Planning, with a difference

Planning for reliability and reliable planning are to be distinguished from each other, in the words of my research colleague, Paul Schulman.

–Much of infrastructure planning is dedicated to planning for a reliable electricity grid, water supply, transportation system, or other core critical service. Planning for infrastructure reliability has it textbooks, courses, and disciplines. Risk analysis in this planning also has established sets of regulatory and professional standards, methods, and “best practices” depending on the infrastructure in question.

–Reliable planning, in contrast, is not about the reliability of infrastructure but rather about the process of planning—a process for selecting appropriate means for achieving expected outcomes in the infrastructure’s safety and reliability. Reliable planning means sensitivity, much as infrastructure control room operators have, to possible errors of forecasting and in basic assumptions for the planning exercise. Electricity transmission planning, by way of example, has to estimate load, generation resources, and policy constraints, say, ten years in advance and at times well beyond.

How then do we render planning more reliable as unpredictability ramifies?

–One part of an answer is to manage expectations across the cycle of infrastructure operations, extending from normal operations, through service disruption, system failure, recovery and establishment of a new normal, if there is to be one. Since that is not always possible, managing setbacks is necessarily part of the answer. Fortunately, some setbacks are positive in illuminating better directions ahead in the face of turbulence.

–Where does this leave us?

In the absence of managing expectations and setbacks, a plan falls short of both planning for reliability and reliable planning. Plans collapse into a by-product of the interplay between contingency and events, i.e., far too often those involved don’t realize that what they confront are not classic cause-and-effect but rather situations and resonances about which they have limited causal understanding.

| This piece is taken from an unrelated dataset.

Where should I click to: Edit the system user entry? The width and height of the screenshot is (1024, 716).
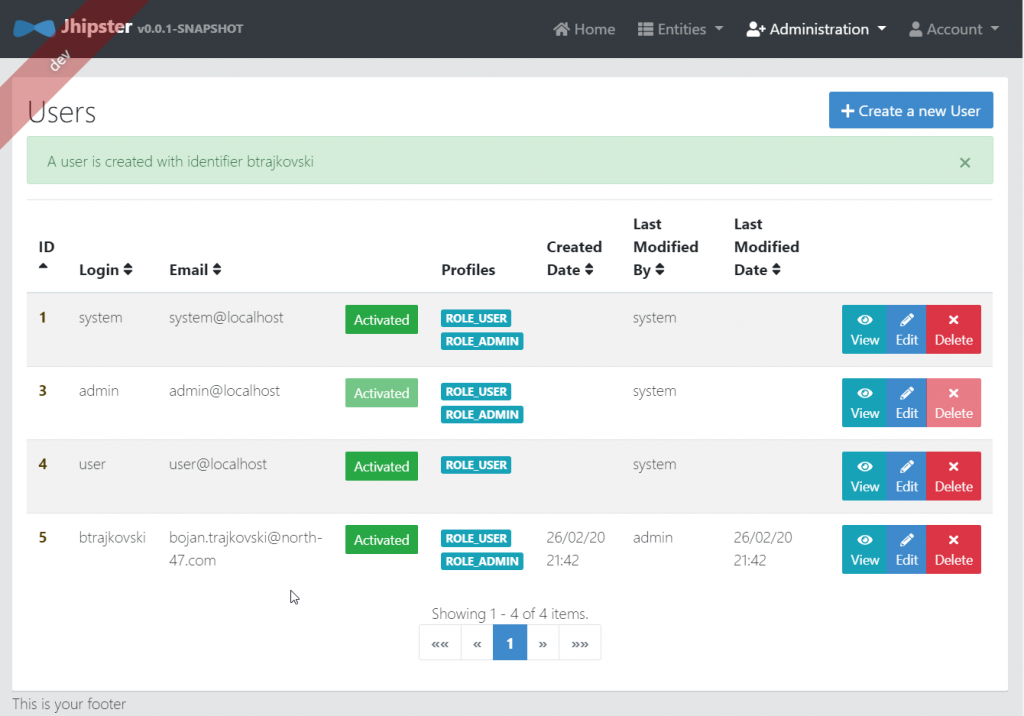pyautogui.click(x=906, y=329)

Principal sources. This blog entry draws directly from Paul Schulman’s work in:

E. Roe & P.R. Schulman (2016). Reliability and Risk: The Challenge of Managing Interconnected Critical Infrastructures. Stanford, CA: Stanford University Press.

P.R. Schulman & E. Roe (2018). “Extending Reliability Analysis Across Time and Scope.” In Ramanujam, R. and Roberts, K. (eds.), Organizing for Reliability. Stanford, CA: Stanford University Press.

Related blog entry: “The New Normal is managing not just negative setbacks but positive ones as well”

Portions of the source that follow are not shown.